▸ Work instruction
Check each line of the entries below for the word "button", then state how many lines have it and nothing more.
....
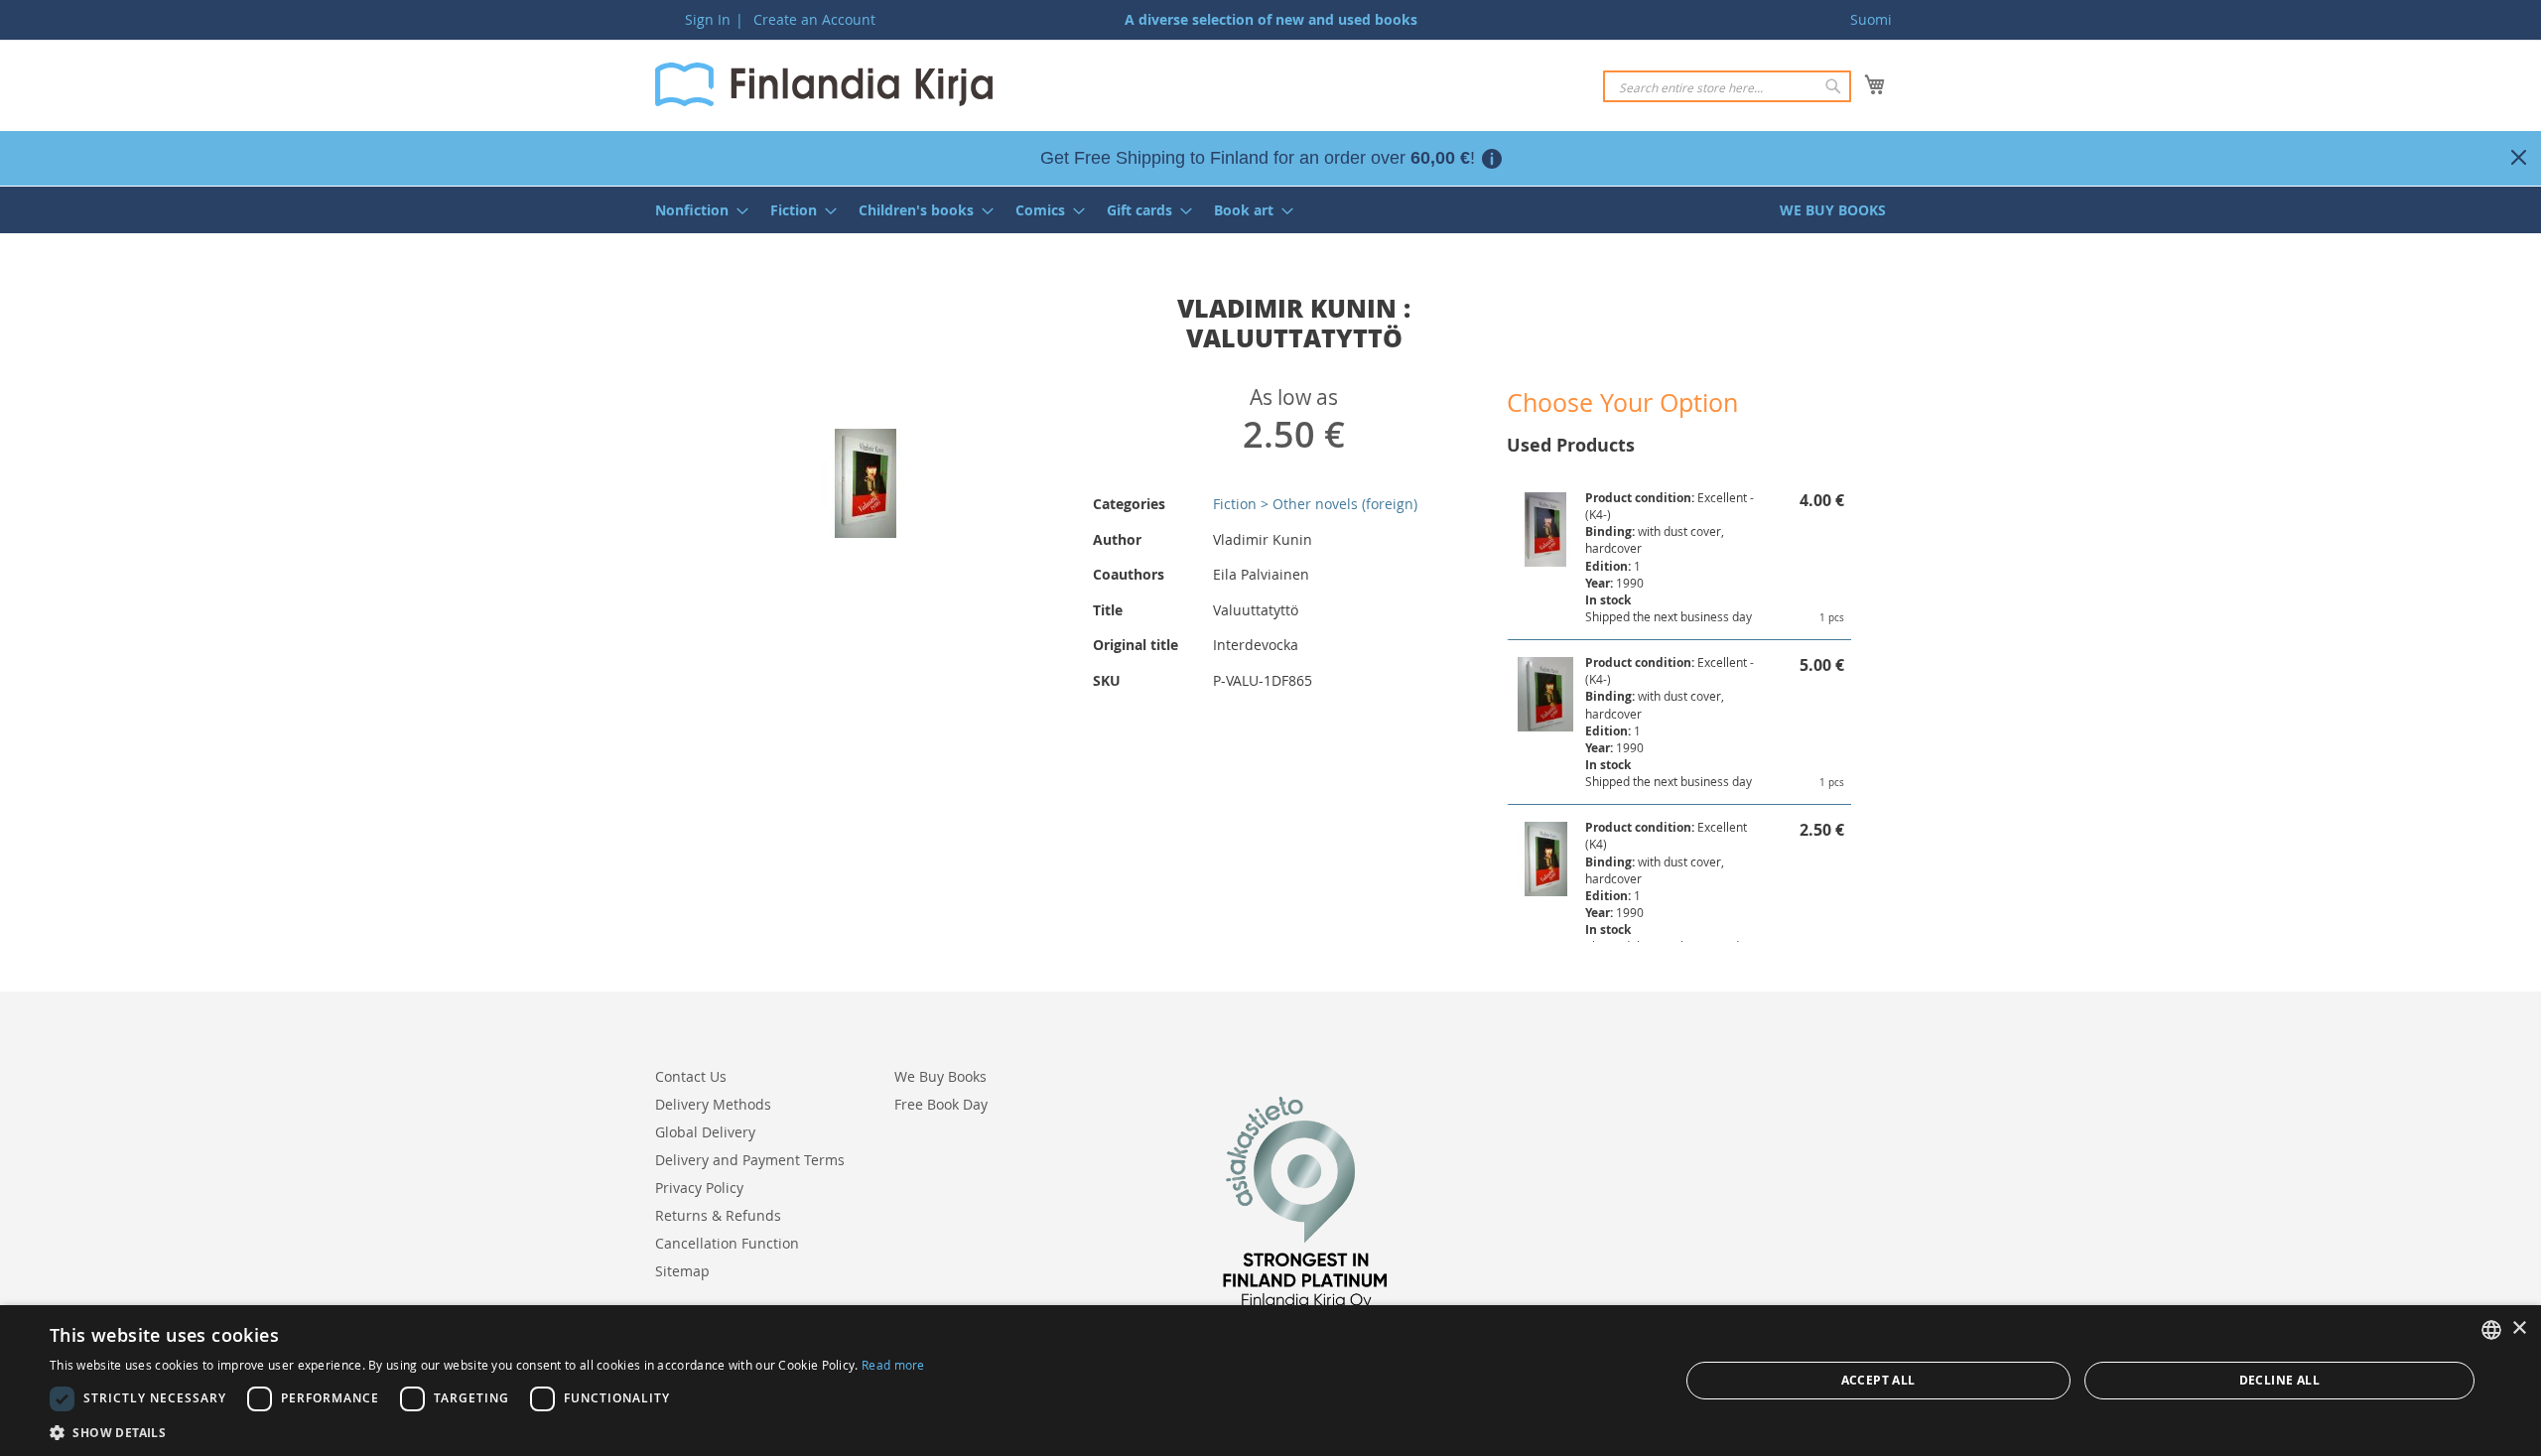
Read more (893, 1365)
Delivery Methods (713, 1104)
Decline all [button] (2279, 1380)
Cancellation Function (727, 1243)
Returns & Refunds (718, 1215)
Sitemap (682, 1270)
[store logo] (824, 84)
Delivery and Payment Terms (750, 1159)
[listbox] (2491, 1330)
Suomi (1871, 19)
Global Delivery (705, 1132)
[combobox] (1727, 86)
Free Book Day (941, 1104)
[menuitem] (695, 210)
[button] (487, 1431)
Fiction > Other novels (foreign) (1315, 503)
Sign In (708, 19)
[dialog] (1270, 1380)
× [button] (2518, 1328)
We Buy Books (940, 1076)
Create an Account (814, 19)
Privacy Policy (699, 1187)
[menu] (1270, 210)
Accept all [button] (1878, 1380)
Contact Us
....
▸ Exercise response
4